Faulty data provided by the U.S. Census Bureau suggests fewer Americans are participating in workplace retirement plans than actually are, according to new research from the non-partisan Employee Benefits Research Institute.
The Annual Social and Economic Supplement to Current Population Survey, which is conducted every two years by the Census Bureau, provides annual estimates on retirement plan participation. The survey also provides a primary source for estimates on retiree income.
In 2014, the Census Bureau redesigned its questionnaire, resulting in a dramatic 11 percent drop in the number of Americans that said they participated in a workplace retirement plan between 2013 and 2015.
The tweaked data showed that 9 million fewer Americans were invested in a workplace plan between 2013 and 2015.
The Census Bureau redesigned its questionnaire to improve on past surveys that underreported pension income. According to EBRI, the new questionnaire improved the accuracy of pension-income reporting.
But it also produced numbers on plan participation that deviate substantially from other government data.
According to the Census Bureau, in 2015 only 50 percent of full-time, private-sector wage and salary workers at firms with 500 or more employees participated in a retirement savings plan.
For the same year, data from the Bureau of Labor Statistics’ National Compensation Survey shows 76 percent of workers at firms with 500 or more employees participated in a plan.

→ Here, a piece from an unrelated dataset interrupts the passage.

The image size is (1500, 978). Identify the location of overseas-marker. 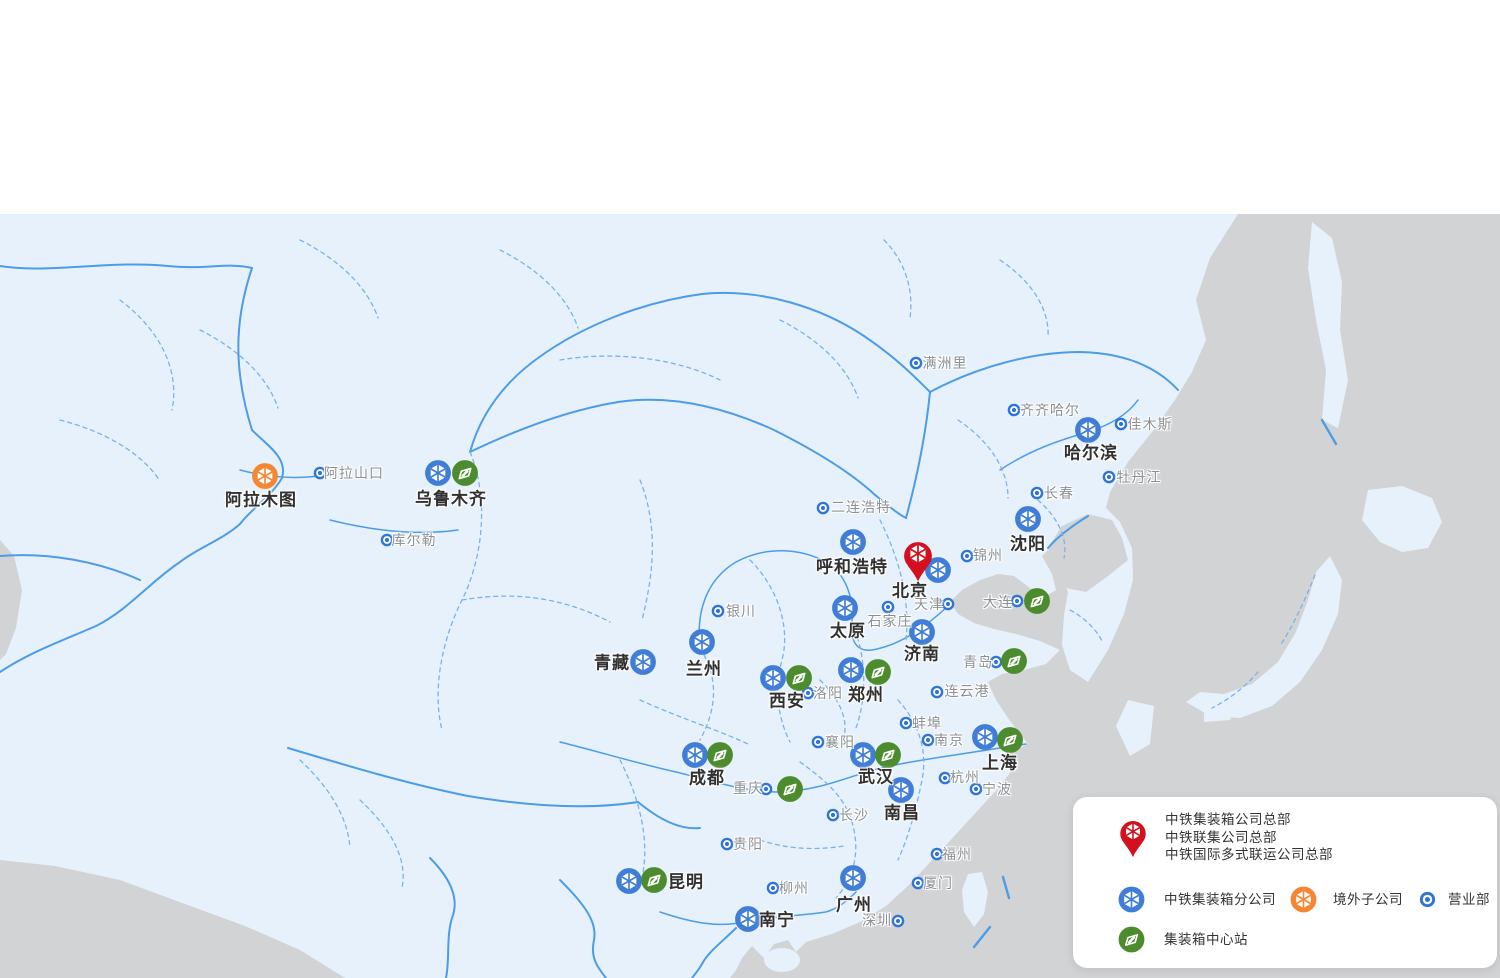
(266, 476).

“The estimates from the most recent (Census Bureau) surveys could easily be misconstrued as an erosion in coverage, as opposed to an issue with the data,” says EBRI’s report.
The revised estimates show declines in plan participation across all age cohorts. And participation dropped across all income levels. For higher earners making more than $75,000, the percentage of participation dropped nearly 16 percentage points between 2013 and 2015, from about 71 percent to roughly 55 percent, according to the revised survey.
The adjusted results show lower participation in the public sector labor force, and among employers of all sizes. For employers with fewer than 10 workers, participation dropped from about 16 percent to 13 percent between 2013 and 2015.
For employers with 50 to 100 employees, participation dropped from 42 percent to 33.5 percent.
All told, the Census Bureau’s revised survey shows the number of full-time wage and salary workers between the ages 21 and 64 participating in a plan dropped from 51.4 million in 2013 to 42.2 million in 2015.
EBRI’s report says the combined declines between 2013 and 2015 were “far larger than found for any other two-year period, even larger than during periods of high unemployment.”
The revised survey included detailed questions on pension and retirement plan participation used to better determine retirees’ incomes, but that new data was not incorporated in the data used to determine retirement plan participation, EBRI says.
In effect, the new retirement plan questions addressed to retirees are not made available in the Census Bureau’s public data set.
By making that data publicly available, a more accurate estimate of participation rates could be reached by combining the results from the income questions with the plan participation questions, says EBRI.
EBRI says the Census Bureau has no plans to revise its questionnaire.
Unless modifications are made to the Census Bureau’s Current Population Survey, “using the CPS for estimating the participation in pension and other retirement plans will provide misleading and inaccurate estimates and conclusions,” EBRI’s report says.